Entries taken from a collection
--------------------
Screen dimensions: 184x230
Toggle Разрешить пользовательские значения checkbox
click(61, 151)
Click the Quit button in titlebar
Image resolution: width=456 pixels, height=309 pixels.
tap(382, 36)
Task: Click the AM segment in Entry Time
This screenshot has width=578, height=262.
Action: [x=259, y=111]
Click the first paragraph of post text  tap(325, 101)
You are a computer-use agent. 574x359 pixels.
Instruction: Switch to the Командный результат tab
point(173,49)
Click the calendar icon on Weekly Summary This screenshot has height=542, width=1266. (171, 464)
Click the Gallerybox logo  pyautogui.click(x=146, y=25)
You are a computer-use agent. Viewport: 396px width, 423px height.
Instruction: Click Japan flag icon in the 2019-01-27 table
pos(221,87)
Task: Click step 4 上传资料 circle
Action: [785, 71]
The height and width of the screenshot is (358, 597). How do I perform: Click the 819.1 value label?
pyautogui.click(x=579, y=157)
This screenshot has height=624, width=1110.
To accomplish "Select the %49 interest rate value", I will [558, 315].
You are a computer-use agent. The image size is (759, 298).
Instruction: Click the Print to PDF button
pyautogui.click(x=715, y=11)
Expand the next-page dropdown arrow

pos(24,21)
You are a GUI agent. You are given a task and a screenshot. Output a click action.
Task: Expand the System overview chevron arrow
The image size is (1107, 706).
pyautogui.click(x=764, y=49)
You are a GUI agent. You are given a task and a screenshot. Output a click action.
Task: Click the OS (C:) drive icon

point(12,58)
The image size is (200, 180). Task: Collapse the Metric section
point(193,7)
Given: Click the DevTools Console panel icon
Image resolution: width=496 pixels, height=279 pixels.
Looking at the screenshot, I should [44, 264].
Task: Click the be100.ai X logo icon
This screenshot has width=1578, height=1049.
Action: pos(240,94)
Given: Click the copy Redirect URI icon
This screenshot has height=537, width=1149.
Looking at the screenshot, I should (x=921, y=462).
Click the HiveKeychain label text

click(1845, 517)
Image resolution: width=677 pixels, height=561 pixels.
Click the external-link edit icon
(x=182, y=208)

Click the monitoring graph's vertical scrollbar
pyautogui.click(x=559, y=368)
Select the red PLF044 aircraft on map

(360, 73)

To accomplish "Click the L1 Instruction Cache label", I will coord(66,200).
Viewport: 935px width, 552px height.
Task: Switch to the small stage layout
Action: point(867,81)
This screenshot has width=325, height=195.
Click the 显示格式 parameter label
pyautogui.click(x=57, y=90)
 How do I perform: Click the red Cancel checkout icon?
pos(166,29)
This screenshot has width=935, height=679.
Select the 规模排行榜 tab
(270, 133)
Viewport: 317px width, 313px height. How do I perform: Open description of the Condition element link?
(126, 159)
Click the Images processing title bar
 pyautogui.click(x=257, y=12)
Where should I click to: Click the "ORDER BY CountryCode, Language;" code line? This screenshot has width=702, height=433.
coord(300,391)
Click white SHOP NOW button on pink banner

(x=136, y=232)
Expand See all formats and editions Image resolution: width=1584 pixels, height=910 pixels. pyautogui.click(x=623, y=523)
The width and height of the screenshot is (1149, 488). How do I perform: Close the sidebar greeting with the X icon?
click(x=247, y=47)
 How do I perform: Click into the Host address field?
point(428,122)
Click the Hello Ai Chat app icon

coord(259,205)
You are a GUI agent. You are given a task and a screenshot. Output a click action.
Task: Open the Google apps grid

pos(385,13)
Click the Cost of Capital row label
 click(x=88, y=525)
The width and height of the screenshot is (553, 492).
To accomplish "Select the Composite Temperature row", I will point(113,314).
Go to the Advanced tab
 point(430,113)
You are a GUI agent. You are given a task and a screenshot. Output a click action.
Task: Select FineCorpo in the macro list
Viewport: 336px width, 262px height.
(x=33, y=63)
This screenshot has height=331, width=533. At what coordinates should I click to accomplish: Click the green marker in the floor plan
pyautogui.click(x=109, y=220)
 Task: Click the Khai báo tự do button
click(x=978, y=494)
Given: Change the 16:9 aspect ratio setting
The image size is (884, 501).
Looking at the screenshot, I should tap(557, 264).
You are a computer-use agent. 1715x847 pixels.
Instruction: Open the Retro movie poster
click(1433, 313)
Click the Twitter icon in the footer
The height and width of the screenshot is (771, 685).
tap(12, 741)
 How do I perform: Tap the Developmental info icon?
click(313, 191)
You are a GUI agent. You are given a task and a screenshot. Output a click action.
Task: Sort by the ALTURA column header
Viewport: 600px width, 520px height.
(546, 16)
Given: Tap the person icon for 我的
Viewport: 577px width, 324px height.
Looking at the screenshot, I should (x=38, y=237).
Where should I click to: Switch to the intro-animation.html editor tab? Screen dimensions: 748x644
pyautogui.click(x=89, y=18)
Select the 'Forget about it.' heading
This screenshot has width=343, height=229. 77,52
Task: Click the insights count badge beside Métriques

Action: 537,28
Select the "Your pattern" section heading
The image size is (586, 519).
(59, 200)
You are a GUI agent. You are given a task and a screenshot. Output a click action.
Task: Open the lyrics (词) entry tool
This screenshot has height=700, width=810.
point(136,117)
--------------------
#### What you need to do
Copy all lines from the data that hold the word "computer".

#### Output for this task
You are a computer-use agent. 574x359 pixels.
You are a computer-use agent. Viewport: 396px width, 423px height.
You are a computer-use agent. The image size is (759, 298).
You are a computer-use agent. 1715x847 pixels.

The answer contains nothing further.